### REQUIRED TASK
Repeat the data word for word, starting at the line with "Given: Click the Hyatt Regency $5.95/day rate" and ending at the line with "Action: coord(298,43)", including both of those lines.

### Data items
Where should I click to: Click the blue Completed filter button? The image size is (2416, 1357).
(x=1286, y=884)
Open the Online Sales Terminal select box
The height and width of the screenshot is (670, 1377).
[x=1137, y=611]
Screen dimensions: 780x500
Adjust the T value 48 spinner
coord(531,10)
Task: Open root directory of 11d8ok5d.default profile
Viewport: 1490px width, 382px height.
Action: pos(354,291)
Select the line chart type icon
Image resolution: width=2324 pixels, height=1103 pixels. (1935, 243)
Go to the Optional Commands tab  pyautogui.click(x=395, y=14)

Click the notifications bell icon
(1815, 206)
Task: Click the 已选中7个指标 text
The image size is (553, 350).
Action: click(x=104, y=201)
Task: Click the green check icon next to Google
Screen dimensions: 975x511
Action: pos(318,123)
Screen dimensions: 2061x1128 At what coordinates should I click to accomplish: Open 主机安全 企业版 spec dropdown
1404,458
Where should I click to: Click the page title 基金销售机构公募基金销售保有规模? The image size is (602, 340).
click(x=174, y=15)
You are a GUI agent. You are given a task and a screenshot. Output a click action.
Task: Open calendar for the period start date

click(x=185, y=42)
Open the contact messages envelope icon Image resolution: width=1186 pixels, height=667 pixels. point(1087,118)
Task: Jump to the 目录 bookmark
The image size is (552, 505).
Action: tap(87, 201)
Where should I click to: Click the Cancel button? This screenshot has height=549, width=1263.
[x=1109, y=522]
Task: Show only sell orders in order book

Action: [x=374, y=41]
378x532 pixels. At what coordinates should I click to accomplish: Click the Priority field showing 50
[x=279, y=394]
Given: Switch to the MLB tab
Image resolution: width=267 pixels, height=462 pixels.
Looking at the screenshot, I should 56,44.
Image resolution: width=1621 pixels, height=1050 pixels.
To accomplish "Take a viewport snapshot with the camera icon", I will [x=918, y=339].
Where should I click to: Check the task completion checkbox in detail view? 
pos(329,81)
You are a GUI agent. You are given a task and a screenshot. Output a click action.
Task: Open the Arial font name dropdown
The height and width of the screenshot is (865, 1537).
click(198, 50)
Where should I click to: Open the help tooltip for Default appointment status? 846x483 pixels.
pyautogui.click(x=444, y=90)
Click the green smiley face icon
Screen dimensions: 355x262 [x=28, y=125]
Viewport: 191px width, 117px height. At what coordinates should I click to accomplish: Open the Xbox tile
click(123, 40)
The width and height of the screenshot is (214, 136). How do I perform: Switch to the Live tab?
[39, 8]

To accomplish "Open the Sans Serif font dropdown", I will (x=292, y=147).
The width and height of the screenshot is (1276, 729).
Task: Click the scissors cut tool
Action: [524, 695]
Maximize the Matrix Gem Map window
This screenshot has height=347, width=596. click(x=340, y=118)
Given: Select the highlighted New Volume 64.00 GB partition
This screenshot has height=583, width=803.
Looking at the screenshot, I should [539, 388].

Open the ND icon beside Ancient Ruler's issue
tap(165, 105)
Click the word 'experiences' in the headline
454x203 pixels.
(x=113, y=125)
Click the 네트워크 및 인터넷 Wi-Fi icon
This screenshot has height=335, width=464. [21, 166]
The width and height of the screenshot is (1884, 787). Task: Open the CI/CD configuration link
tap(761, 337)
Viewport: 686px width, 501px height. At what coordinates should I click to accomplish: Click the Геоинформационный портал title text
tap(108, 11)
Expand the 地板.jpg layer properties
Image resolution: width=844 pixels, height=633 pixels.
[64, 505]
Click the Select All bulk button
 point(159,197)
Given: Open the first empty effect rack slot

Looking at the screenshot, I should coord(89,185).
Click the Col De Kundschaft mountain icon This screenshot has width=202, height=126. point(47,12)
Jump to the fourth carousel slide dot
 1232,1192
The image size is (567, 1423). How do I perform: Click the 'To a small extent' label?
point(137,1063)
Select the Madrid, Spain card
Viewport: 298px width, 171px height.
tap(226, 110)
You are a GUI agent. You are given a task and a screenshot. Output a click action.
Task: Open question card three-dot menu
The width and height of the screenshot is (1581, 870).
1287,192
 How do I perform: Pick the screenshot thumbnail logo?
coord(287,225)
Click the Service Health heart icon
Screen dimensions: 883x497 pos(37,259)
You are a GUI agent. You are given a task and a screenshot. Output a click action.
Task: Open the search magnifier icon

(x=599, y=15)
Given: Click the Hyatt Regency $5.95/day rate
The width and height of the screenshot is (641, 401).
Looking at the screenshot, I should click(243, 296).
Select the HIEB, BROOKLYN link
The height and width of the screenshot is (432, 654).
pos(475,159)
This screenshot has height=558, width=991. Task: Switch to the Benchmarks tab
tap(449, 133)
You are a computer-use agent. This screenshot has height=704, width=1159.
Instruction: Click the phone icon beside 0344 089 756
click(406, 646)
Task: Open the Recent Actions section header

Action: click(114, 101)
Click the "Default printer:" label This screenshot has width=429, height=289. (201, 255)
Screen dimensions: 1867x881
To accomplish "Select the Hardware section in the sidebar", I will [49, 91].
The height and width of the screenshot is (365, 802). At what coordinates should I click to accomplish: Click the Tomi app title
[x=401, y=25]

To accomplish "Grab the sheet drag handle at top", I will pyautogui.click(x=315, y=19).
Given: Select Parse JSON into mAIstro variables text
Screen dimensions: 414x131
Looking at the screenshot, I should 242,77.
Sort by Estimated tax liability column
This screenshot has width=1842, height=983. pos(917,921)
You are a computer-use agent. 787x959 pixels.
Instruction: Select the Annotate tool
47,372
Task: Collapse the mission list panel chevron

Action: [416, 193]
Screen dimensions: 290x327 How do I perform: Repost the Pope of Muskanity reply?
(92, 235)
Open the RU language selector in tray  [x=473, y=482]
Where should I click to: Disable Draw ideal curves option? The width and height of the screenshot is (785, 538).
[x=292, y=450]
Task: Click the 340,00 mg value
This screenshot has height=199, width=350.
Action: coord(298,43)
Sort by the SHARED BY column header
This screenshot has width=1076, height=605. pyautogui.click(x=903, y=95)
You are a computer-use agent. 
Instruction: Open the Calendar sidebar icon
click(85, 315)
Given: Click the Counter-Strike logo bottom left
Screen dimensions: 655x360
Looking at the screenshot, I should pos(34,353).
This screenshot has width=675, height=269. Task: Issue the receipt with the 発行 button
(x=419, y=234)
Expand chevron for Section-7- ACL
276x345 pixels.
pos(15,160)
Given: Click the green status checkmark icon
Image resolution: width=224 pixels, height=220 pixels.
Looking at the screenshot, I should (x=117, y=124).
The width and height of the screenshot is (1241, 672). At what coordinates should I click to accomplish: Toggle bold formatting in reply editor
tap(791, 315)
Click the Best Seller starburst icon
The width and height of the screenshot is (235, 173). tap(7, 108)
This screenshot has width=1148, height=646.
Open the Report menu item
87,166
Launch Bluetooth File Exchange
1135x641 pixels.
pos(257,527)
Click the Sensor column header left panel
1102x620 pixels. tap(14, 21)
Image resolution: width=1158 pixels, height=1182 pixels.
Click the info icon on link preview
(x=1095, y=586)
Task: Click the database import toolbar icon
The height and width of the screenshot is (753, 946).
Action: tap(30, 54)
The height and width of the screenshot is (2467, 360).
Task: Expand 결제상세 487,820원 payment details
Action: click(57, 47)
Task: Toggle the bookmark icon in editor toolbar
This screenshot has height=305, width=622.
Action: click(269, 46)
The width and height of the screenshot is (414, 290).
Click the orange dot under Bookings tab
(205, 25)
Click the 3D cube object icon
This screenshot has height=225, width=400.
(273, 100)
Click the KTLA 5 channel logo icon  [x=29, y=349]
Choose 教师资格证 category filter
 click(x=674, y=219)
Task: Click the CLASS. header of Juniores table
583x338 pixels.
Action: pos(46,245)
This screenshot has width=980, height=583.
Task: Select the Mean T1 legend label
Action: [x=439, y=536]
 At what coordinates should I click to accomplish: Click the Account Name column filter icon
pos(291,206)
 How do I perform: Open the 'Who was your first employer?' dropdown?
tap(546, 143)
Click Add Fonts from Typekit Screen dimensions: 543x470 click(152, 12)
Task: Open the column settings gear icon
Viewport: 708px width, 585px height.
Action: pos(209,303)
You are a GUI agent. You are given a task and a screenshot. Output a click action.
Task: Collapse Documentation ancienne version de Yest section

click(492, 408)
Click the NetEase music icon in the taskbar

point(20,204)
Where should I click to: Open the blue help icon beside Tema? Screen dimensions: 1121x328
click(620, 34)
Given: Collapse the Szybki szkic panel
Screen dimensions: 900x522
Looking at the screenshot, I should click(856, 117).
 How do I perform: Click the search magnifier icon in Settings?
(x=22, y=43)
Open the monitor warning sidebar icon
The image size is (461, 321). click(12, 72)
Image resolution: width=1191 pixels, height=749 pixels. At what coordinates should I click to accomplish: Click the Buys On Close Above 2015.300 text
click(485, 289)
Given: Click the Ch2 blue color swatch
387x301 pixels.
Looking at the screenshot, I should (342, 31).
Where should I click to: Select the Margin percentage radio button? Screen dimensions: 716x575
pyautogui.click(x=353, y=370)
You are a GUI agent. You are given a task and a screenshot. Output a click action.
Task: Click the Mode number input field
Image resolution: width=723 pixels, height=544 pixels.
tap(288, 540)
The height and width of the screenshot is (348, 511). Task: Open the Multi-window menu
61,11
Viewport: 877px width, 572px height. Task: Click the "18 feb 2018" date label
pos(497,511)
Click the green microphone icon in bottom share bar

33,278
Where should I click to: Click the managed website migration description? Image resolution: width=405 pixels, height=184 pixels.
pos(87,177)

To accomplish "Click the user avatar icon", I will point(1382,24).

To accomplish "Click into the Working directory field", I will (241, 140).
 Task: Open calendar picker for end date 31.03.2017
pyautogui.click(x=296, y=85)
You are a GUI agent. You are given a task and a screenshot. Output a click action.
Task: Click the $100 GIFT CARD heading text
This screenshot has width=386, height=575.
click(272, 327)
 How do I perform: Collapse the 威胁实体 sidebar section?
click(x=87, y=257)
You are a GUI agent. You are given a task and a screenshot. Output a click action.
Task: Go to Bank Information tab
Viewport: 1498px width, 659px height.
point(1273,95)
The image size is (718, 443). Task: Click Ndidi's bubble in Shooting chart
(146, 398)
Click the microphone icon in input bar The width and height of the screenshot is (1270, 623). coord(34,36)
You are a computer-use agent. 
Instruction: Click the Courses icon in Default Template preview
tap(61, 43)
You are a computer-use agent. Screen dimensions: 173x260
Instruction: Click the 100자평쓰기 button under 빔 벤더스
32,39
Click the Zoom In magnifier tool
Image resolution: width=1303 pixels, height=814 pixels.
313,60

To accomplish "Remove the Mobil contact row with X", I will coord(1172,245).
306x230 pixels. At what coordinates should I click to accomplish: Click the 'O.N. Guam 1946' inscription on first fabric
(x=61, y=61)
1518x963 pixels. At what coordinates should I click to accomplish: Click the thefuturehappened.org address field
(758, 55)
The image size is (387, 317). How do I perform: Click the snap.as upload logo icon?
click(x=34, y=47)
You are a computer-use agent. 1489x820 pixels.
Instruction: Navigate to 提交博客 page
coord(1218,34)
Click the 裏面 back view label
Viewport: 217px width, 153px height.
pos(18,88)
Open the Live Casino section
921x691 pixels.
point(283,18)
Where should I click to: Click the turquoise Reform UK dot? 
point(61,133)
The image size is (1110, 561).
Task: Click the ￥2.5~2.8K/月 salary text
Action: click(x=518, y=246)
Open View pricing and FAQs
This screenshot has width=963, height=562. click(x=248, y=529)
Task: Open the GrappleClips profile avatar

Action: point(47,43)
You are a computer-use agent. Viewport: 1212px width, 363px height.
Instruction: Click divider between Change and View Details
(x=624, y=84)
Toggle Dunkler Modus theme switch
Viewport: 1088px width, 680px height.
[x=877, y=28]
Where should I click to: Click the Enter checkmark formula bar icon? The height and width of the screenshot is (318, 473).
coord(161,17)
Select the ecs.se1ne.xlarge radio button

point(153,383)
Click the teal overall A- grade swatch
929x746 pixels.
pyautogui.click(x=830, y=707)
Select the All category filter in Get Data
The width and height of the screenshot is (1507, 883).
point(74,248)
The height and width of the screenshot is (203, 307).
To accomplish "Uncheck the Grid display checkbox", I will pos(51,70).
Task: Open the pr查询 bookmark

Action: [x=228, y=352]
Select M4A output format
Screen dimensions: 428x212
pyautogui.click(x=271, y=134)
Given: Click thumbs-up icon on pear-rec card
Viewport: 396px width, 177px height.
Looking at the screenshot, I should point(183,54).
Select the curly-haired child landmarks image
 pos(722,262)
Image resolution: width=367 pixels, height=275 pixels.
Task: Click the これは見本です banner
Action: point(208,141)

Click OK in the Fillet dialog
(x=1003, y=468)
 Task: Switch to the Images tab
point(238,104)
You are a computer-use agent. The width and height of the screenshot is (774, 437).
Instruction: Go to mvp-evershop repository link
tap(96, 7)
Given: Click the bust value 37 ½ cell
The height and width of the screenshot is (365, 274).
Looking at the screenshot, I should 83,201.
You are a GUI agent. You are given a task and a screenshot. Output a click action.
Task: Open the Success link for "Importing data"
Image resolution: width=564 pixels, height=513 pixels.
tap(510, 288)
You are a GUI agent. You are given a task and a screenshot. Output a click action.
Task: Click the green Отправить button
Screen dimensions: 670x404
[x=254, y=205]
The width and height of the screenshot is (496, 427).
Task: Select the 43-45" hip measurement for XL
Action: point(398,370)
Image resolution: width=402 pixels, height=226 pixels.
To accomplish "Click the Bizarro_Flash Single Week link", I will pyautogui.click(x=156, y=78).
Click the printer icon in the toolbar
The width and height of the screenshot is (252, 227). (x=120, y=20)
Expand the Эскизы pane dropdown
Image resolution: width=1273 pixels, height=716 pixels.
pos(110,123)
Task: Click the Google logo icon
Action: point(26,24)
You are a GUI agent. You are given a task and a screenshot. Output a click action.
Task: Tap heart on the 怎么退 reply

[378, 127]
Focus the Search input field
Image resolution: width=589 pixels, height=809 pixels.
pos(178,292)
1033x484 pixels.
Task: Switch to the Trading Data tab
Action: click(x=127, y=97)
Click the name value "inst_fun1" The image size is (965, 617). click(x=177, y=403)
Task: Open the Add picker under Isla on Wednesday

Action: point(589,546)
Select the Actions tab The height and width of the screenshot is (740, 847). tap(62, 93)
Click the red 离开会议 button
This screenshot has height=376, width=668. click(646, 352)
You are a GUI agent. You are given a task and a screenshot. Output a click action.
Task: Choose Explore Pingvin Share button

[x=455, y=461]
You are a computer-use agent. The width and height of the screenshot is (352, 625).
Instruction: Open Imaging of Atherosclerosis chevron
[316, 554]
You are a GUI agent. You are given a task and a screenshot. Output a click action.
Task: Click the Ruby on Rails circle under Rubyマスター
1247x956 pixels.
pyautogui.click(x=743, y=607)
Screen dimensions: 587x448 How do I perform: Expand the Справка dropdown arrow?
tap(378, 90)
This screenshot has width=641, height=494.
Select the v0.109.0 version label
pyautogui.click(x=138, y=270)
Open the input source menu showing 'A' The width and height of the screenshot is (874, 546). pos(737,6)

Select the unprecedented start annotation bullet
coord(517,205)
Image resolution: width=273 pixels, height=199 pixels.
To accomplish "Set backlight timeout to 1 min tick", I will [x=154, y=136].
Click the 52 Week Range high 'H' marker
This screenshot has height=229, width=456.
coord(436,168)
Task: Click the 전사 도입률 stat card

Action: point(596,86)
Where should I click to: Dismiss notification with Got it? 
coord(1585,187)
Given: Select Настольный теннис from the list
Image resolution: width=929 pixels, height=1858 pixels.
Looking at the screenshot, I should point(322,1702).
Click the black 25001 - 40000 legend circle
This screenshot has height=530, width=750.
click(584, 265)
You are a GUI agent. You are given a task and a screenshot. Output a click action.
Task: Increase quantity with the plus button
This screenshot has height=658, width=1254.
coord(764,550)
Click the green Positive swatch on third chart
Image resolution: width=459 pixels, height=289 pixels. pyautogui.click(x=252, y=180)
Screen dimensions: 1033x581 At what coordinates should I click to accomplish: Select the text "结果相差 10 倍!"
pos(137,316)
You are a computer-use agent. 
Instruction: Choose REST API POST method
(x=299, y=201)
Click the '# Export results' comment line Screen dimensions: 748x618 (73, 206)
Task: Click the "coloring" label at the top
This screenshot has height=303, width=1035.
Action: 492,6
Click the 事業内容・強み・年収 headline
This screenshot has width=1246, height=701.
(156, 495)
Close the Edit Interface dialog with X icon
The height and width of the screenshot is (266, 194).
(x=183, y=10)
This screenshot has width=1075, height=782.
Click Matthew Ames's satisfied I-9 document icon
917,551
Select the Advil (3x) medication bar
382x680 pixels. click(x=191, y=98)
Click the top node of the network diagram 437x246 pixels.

### FULL OUTPUT
Given: Click the Hyatt Regency $5.95/day rate
The width and height of the screenshot is (641, 401).
Looking at the screenshot, I should click(243, 296).
Select the HIEB, BROOKLYN link
The height and width of the screenshot is (432, 654).
pos(475,159)
This screenshot has height=558, width=991. Task: Switch to the Benchmarks tab
tap(449, 133)
You are a computer-use agent. This screenshot has height=704, width=1159.
Instruction: Click the phone icon beside 0344 089 756
click(406, 646)
Task: Open the Recent Actions section header

Action: click(114, 101)
Click the "Default printer:" label This screenshot has width=429, height=289. (201, 255)
Screen dimensions: 1867x881
To accomplish "Select the Hardware section in the sidebar", I will [49, 91].
The height and width of the screenshot is (365, 802). At what coordinates should I click to accomplish: Click the Tomi app title
[x=401, y=25]

To accomplish "Grab the sheet drag handle at top", I will pyautogui.click(x=315, y=19).
Given: Select Parse JSON into mAIstro variables text
Screen dimensions: 414x131
Looking at the screenshot, I should 242,77.
Sort by Estimated tax liability column
This screenshot has width=1842, height=983. pos(917,921)
You are a computer-use agent. 787x959 pixels.
Instruction: Select the Annotate tool
47,372
Task: Collapse the mission list panel chevron

Action: [416, 193]
Screen dimensions: 290x327 How do I perform: Repost the Pope of Muskanity reply?
(92, 235)
Open the RU language selector in tray  [x=473, y=482]
Where should I click to: Disable Draw ideal curves option? The width and height of the screenshot is (785, 538).
[x=292, y=450]
Task: Click the 340,00 mg value
This screenshot has height=199, width=350.
Action: coord(298,43)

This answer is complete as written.